NGC hosts container images, Helm charts, pre-trained models, Jupyter notebooks, and toolkits such as Jarvis and TLT. Any developer can sign up with NGC for free to download GPU-optimized software. 

NGC
NGC NVIDIA

The combination of NVIDIA Container Toolkit and NVCR dramatically simplifies the workflow involved in building AI applications. 

DGX customers can sign up for NGC private registry for a dedicated and secure repository to store sensitive artifacts. 

NVIDIA DeepOps – The Open Source Installer for GPU-Ready Kubernetes and Kubeflow

NVIDIA DeepOps is an integrated open source installer for deploying Kubernetes and Kubeflow. NVIDIA has assembled the best of the breed software to accelerate the installation and configuration of a GPU cluster running Kubernetes. It relies on Kubespray to rollout Kubernetes to one or more machines. 

NVIDIA DeepOps automates the installation of Kubeflow, an open source, cloud native machine learning platform that runs on Kubernetes. 

The DeepOps installer deploys everything from the container runtime, Kubernetes control plane and nodes, NVIDIA GPU operator, an overlay storage layer and more.

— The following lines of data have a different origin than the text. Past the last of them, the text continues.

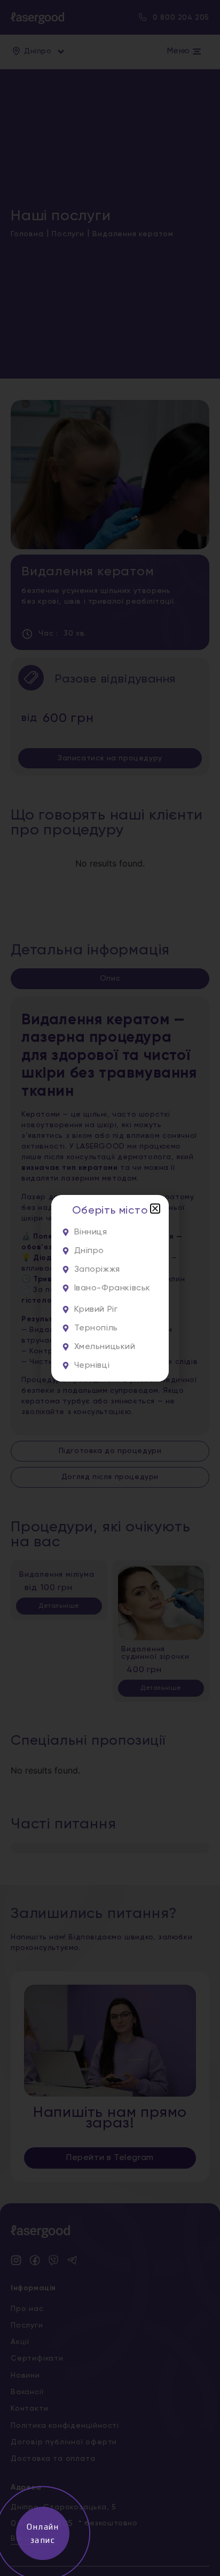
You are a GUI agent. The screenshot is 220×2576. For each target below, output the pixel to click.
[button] (155, 1209)
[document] (110, 1288)
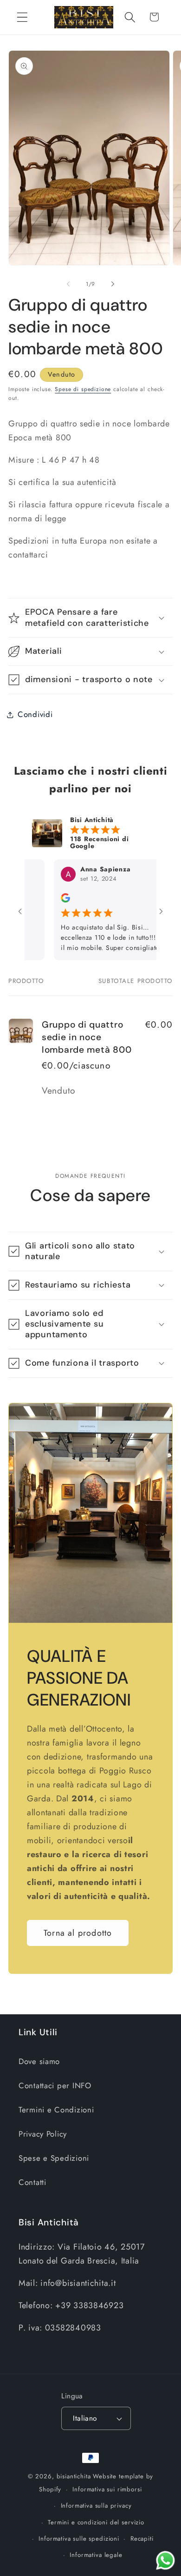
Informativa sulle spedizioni (79, 2538)
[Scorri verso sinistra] (68, 284)
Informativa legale (96, 2554)
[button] (22, 17)
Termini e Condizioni (56, 2109)
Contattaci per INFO (55, 2085)
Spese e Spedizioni (54, 2158)
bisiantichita (74, 2476)
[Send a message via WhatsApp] (165, 2560)
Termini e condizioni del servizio (96, 2522)
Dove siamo (39, 2061)
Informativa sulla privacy (96, 2505)
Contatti (32, 2182)
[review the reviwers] (45, 900)
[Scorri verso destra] (113, 284)
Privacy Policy (43, 2133)
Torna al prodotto (78, 1933)
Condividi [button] (35, 714)
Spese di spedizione (83, 389)
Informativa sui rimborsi (107, 2489)
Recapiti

In just 30 minutes, customers can have a fully configured cloud native and GPU-optimized infrastructure running on a single node such as a DGX box or a cluster of GPU servers. 

The GPU Operator is a specialized software designed exclusively for Kubernetes. It containerizes everything from the driver to CUDA runtime to cuDNN libraries without explicitly installing the stack on the server. NVIDIA has also built a similar operator for the DPU to expose Mellanox SmartNIC to Kubernetes workloads. 

GPU Operator
GPU Operator NVIDIA

DeepOps supports upstream Kubernetes and enterprise container platforms such as Red Hat OpenShift. 

With containerization and cloud native technologies becoming the key for NVIDIA, it should consider acquiring a Kubernetes platform company to build its own stack. An official Kubernetes distribution from NVIDIA complements NGC, Container Toolkit, and GPU Operator to deliver an end-to-end cloud native platform. A GPU-optimized and integrated Kubernetes platform from NVIDIA can become the foundation of AI and HPC infrastructure.